## BEGIN

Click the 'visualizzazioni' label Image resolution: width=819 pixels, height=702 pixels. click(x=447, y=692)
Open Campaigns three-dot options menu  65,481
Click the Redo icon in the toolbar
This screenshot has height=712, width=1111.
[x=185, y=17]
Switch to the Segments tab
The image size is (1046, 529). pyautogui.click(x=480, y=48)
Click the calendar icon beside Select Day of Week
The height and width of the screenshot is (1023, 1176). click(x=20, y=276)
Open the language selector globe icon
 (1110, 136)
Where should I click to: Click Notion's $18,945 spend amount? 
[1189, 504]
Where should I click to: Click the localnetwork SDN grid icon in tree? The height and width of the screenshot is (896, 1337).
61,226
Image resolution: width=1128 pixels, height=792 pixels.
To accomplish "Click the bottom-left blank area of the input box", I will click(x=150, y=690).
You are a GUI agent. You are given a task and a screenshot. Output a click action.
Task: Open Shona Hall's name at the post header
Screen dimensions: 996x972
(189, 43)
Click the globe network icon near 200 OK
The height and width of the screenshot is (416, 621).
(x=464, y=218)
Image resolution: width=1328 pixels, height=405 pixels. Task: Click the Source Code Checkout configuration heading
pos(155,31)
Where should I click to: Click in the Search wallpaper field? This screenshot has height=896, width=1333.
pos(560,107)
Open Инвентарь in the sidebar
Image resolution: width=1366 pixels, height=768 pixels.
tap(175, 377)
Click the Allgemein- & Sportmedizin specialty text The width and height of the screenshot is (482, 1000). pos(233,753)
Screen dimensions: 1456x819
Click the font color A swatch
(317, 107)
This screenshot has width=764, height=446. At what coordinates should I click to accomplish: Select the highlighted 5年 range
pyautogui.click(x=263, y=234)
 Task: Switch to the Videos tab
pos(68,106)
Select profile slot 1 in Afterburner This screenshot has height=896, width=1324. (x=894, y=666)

## END

### TASK TO COMPLETE
Please copy the listing above line for line, leaving every character as it stands.

### OUTPUT
Click the 'visualizzazioni' label Image resolution: width=819 pixels, height=702 pixels. click(x=447, y=692)
Open Campaigns three-dot options menu  65,481
Click the Redo icon in the toolbar
This screenshot has height=712, width=1111.
[x=185, y=17]
Switch to the Segments tab
The image size is (1046, 529). pyautogui.click(x=480, y=48)
Click the calendar icon beside Select Day of Week
The height and width of the screenshot is (1023, 1176). click(x=20, y=276)
Open the language selector globe icon
 (1110, 136)
Where should I click to: Click Notion's $18,945 spend amount? 
[1189, 504]
Where should I click to: Click the localnetwork SDN grid icon in tree? The height and width of the screenshot is (896, 1337).
61,226
Image resolution: width=1128 pixels, height=792 pixels.
To accomplish "Click the bottom-left blank area of the input box", I will click(x=150, y=690).
You are a GUI agent. You are given a task and a screenshot. Output a click action.
Task: Open Shona Hall's name at the post header
Screen dimensions: 996x972
(189, 43)
Click the globe network icon near 200 OK
The height and width of the screenshot is (416, 621).
(x=464, y=218)
Image resolution: width=1328 pixels, height=405 pixels. Task: Click the Source Code Checkout configuration heading
pos(155,31)
Where should I click to: Click in the Search wallpaper field? This screenshot has height=896, width=1333.
pos(560,107)
Open Инвентарь in the sidebar
Image resolution: width=1366 pixels, height=768 pixels.
tap(175, 377)
Click the Allgemein- & Sportmedizin specialty text The width and height of the screenshot is (482, 1000). pos(233,753)
Screen dimensions: 1456x819
Click the font color A swatch
(317, 107)
This screenshot has width=764, height=446. At what coordinates should I click to accomplish: Select the highlighted 5年 range
pyautogui.click(x=263, y=234)
 Task: Switch to the Videos tab
pos(68,106)
Select profile slot 1 in Afterburner This screenshot has height=896, width=1324. (x=894, y=666)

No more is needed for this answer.